Chen Xitian, Dai Zhengjia, Lin Ying
Department of Psychology, Sun Yat-sen University, Guangzhou 510006, China.
Department of Psychology, Sun Yat-sen University, Guangzhou 510006, China.
J Affect Disord. 2023 May 15;329:257-272. doi: 10.1016/j.jad.2023.02.118. Epub 2023 Feb 28.
The advances in resting-state functional magnetic resonance imaging techniques motivate parsing heterogeneity in major depressive disorder (MDD) through neurophysiological subtypes (i.e., biotypes). Based on graph theories, researchers have observed the functional organization of the human brain as a complex system with modular structures and have found wide-spread but variable MDD-related abnormality regarding the modules. The evidence implies the possibility of identifying biotypes using high-dimensional functional connectivity (FC) data in ways that suit the potentially multifaceted biotypes taxonomy.
We proposed a multiview biotype discovery framework that involves theory-driven feature subspace partition (i.e., "view") and independent subspace clustering. Six views were defined using intra- and intermodule FC regarding three MDD focal modules (i.e., the sensory-motor system, default mode network, and subcortical network). For robust biotypes, the framework was applied to a large multisite sample (805 MDD participants and 738 healthy controls).

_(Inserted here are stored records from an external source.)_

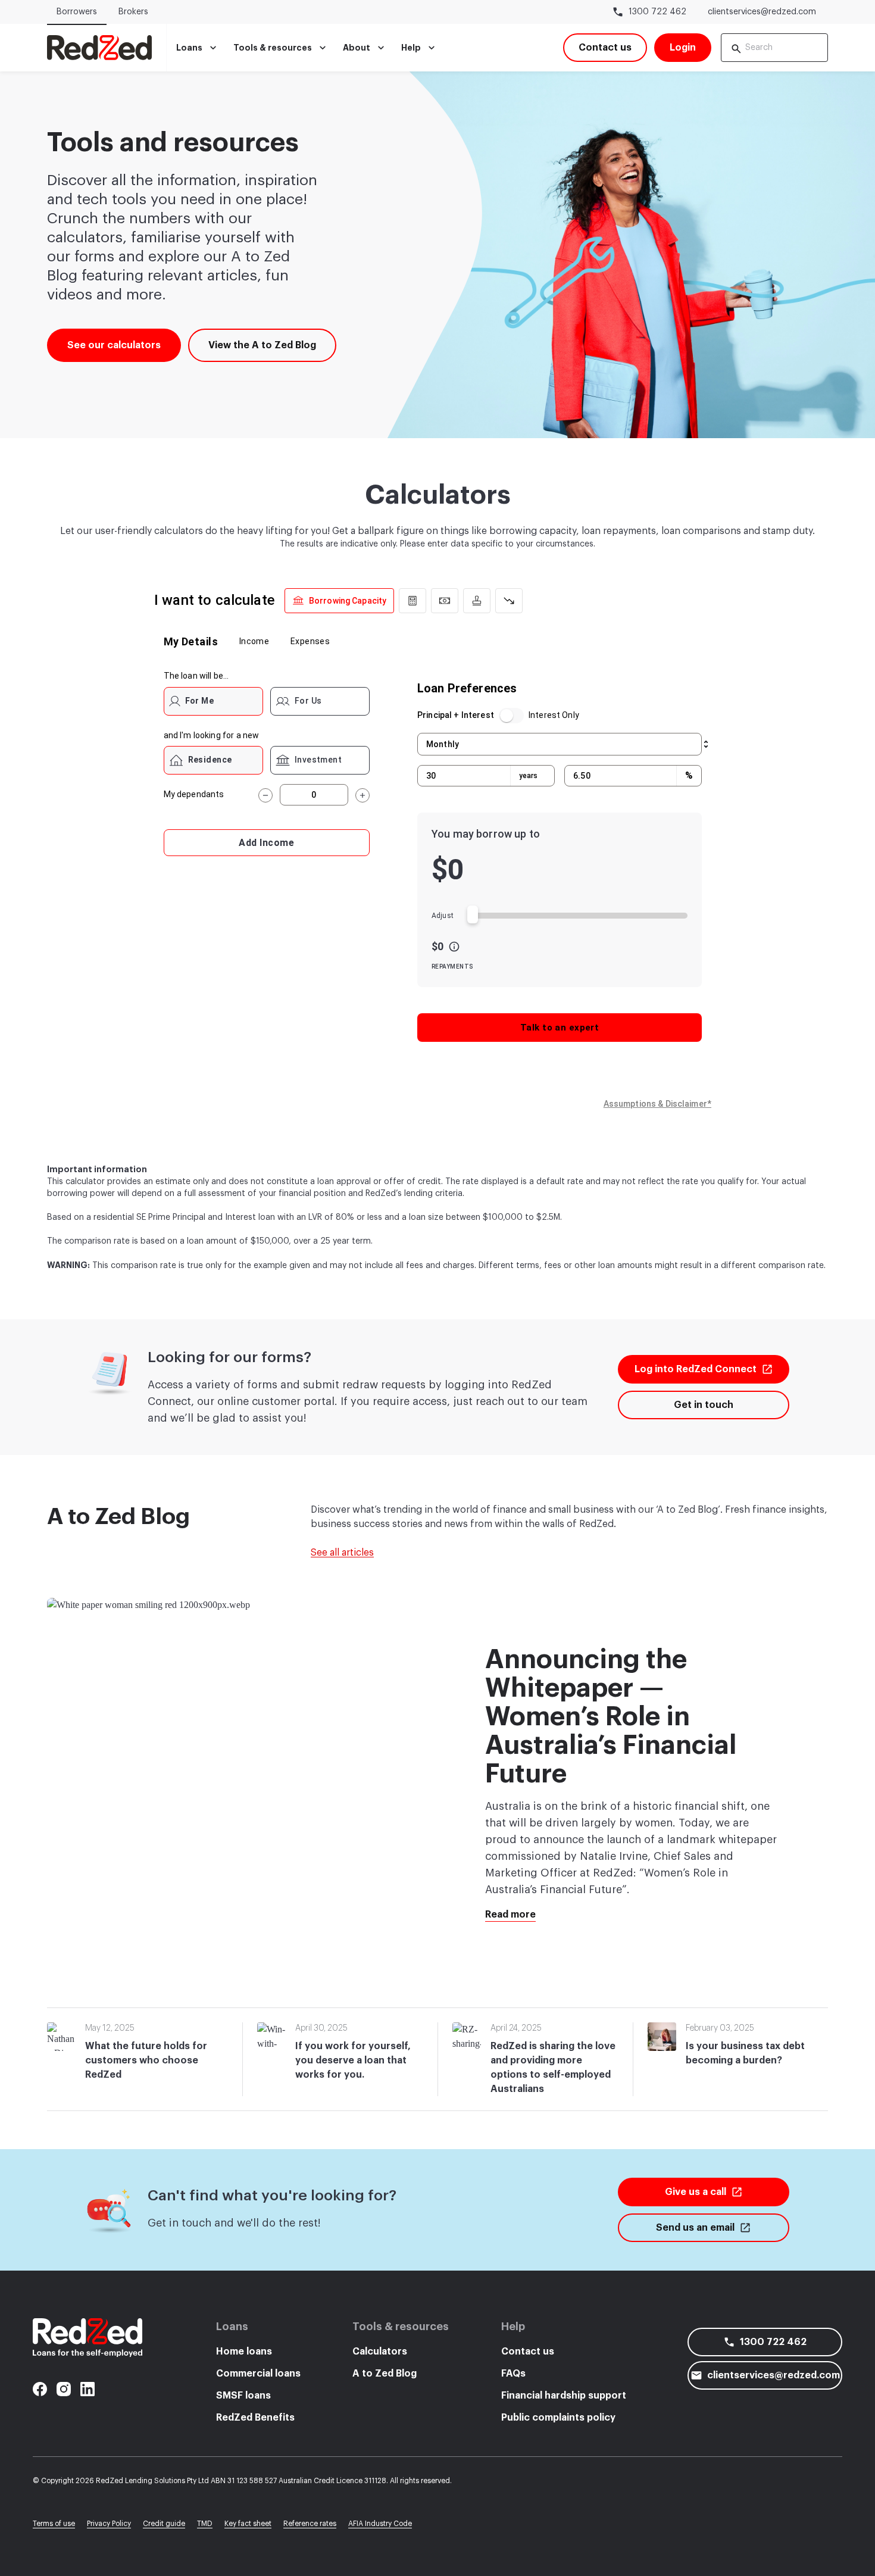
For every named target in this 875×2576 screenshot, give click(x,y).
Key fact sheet (247, 2523)
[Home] (99, 47)
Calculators (379, 2351)
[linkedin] (87, 2389)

Two biotypes were stably obtained in each view, respectively characterized by significantly increased and decreased FC compared to healthy controls. These view-specific biotypes promoted the diagnosis of MDD and showed different symptom profiles. By integrating the view-specific biotypes into biotype profiles, a broad spectrum in the neural heterogeneity of MDD and its separation from symptom-based subtypes was further revealed.
The power of clinical effects is limited and the cross-sectional nature cannot predict the treatment effects of the biotypes.

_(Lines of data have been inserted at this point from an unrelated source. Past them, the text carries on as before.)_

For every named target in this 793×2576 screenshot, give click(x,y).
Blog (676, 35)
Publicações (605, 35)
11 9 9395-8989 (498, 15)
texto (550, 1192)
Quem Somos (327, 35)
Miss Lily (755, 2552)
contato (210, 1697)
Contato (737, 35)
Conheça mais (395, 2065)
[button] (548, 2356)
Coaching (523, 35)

Our findings not only contribute to the understanding of heterogeneity in MDD, but also provide a novel subtyping framework that could transcend current diagnostic boundaries and data modality.
静息态功能磁共振成像技术的进步促使通过神经生理亚型(即生物型)来剖析重度抑郁症(MDD)的异质性。基于图论,研究人员将人类大脑的功能组织视为一个具有模块化结构的复杂系统,并发现与模块相关的广泛但可变的MDD相关异常。这一证据表明,有可能使用高维功能连接(FC)数据以适合潜在多方面生物型分类法的方式识别生物型。

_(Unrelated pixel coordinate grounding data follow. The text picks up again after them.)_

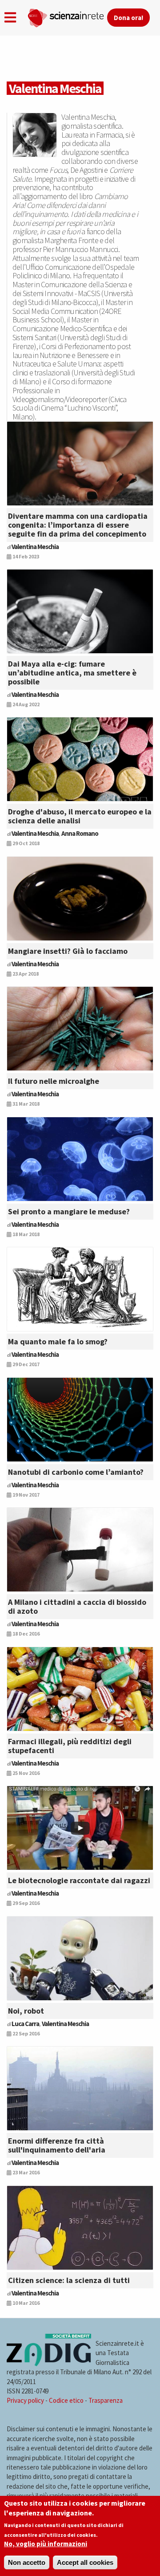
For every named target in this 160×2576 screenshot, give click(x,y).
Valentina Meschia (35, 546)
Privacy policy (25, 2400)
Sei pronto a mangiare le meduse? (69, 1211)
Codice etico (66, 2400)
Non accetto (26, 2562)
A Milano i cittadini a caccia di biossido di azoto (77, 1606)
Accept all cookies (85, 2562)
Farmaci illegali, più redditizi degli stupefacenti (70, 1745)
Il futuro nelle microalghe (53, 1081)
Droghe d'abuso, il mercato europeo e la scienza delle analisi (80, 816)
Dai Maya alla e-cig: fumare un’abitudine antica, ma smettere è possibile (72, 673)
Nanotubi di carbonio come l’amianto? (76, 1472)
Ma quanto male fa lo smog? (58, 1341)
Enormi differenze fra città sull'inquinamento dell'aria (56, 2145)
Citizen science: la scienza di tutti (69, 2280)
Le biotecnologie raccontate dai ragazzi (79, 1880)
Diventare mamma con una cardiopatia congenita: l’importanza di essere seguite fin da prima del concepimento (78, 525)
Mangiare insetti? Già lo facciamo (68, 951)
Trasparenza (105, 2400)
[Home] (67, 16)
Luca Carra (25, 2023)
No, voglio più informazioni (45, 2543)
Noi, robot (26, 2011)
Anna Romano (79, 833)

我们提出了一个多视图生物型发现框架,该框架涉及理论驱动的特征子空间划分(即“视图”)和独立子空间聚类。使用关于三个MDD焦点模块(即感觉运动系统、默认模式网络和皮质下网络)的模块内和模块间FC定义了六个视图。为了获得稳健的生物型,该框架应用于一个大型多站点样本(805名MDD参与者和738名健康对照)。
在每个视图中分别稳定获得了两种生物型,与健康对照相比,其特征分别为FC显著增加和减少。这些特定于视图的生物型促进了MDD的诊断,并显示出不同的症状特征。通过将特定于视图的生物型整合到生物型概况中,进一步揭示了MDD神经异质性的广泛范围及其与基于症状的亚型的分离。
临床效应的效力有限,且横断面性质无法预测生物型的治疗效果。
我们的研究结果不仅有助于理解MDD的异质性,还提供了一个新颖的亚型分类框架,该框架可以超越当前的诊断界限和数据模式。